The levels of evidence (class I-IV) supporting the recommendations and levels of recommendation (A-C, Good Practice Point) are defined at the end of the "Major Recommendations" field.
Clinical Diagnosis: Medical History, Laboratory, Neurological, and Physical Examination
Clinical history should be supplemented by an informant (Good Practice Point) (Hort et al., 2010; American Psychiatric Association (APA), Task Force on DSM-IV, 2000; International Statistical Classification of Diseases and Related Health Problems 10th Revision Version [ISCD] for 2007; Diagnostic Statistical Manual DSM 5 [DSM5], 2012). A neurological and general physical examination should be performed in all patients with dementia (Good Practice Point) (Hort et al., 2010; APA Task Force on DSM-IV, 2000; ISCD, 2007; DSM5, 2012; Rossor et al., 2010). Routine blood tests are useful in excluding co-morbidities (Good Practice Point) (Knopman et al., 2001).
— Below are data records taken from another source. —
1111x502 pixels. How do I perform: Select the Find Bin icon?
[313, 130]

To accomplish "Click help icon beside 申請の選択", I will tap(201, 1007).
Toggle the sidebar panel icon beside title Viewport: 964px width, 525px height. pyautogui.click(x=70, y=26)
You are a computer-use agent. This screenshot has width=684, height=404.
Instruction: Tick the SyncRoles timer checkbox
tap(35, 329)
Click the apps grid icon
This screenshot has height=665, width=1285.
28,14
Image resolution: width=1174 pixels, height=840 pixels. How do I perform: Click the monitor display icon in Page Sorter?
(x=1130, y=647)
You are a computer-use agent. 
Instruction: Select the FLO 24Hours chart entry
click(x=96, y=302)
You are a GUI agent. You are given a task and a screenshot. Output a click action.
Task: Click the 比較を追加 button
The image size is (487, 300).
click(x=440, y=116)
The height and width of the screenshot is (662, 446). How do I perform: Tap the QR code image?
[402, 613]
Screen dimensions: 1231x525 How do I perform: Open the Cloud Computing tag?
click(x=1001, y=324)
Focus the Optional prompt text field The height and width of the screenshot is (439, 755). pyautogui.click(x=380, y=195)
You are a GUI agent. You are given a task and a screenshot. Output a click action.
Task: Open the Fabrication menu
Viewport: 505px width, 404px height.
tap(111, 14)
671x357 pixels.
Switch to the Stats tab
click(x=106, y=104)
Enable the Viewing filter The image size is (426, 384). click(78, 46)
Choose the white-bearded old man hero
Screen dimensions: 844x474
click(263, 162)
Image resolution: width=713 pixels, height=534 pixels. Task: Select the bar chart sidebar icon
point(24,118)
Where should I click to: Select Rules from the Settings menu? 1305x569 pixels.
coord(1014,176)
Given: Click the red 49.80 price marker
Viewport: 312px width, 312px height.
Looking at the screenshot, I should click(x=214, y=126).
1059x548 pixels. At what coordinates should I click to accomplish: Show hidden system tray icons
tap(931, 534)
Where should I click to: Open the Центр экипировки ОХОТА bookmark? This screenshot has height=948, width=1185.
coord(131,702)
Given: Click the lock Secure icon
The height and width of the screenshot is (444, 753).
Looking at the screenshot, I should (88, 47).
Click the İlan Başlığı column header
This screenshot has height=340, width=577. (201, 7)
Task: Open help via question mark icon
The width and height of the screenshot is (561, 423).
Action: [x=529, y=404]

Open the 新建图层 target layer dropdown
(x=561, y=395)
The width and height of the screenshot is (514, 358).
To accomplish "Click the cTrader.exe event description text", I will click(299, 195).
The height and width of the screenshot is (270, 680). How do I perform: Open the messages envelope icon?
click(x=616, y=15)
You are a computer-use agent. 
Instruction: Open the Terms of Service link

Assessment of Cognitive Functions, Screening Tests, and Assessment of Specific Cognitive Domains
Cognitive assessment is central to diagnosis and management of dementias and should be performed in all patients (Level A) (Knopman et al., 2001). Screening tests are available of good accuracy in the general diagnosis of dementia or have been proposed specifically for the differential diagnosis between the different forms of dementia (Good Practice Point) (Knopman et al., 2001). Neuropsychological assessment should be performed in all patients in the early stages of the disease (Level B) when the cognitive impairment reflects the disruption of specific brain structures (Hort et al., 2010; APA Task Force on DSM-IV, 2000; ISCD, 2007; DSM5, 2012; Braak & Braak, 1991). The neuropsychological assessment should include a global cognitive measure, and in addition, more detailed testing of the main cognitive domains including memory, executive functions, and instrumental functions (Level C) (Knopman et al., 2001).
Assessment of Behavioural and Psychological Symptoms of Dementia (BPSD)
Assessment of BPSD is essential for both diagnosis and management and should be performed in each patient (Good Practice Point) (Aalten et al., 2008). Information is gathered from an informant using an appropriate rating scale (Good Practice Point) (Conn & Thorpe, 2007). Although specific BPSD form the core or supportive features of some non-Alzheimer's disease dementias, co-morbidity should always be considered as a possible cause (Good Practice Point) (Gorno-Tempini et al., 2011; Rascovsky et al., 2011; McKeith, 2006; Emre et al., 2007).
Assessment of Activities of Daily Living (ADL)
ADL and Instrumental ADL (IADL) impairment because of cognitive decline is an essential part of the diagnostic criteria for dementia and should be assessed in the diagnostic evaluation (Good Practice Point) (Galasko et al., 1997; Pfeffer et al., 1982; DeJong, Osterlund, & Roy, 1989; Lawton & Brody, 1969; Gelinas et al., 1999; Gleichgerrcht et al., 2009; Mioshi & Hodges, 2009). A semi-structured interview from the caregiver is the most practical way to obtain relevant information, and various validated scales translated into different languages are available (Good Practice Point) (Galasko et al., 1997; Pfeffer et al., 1982; DeJong, Osterlund, & Roy, 1989; Lawton & Brody, 1969; Gelinas et al., 1999; Gleichgerrcht et al., 2009; Mioshi & Hodges, 2009).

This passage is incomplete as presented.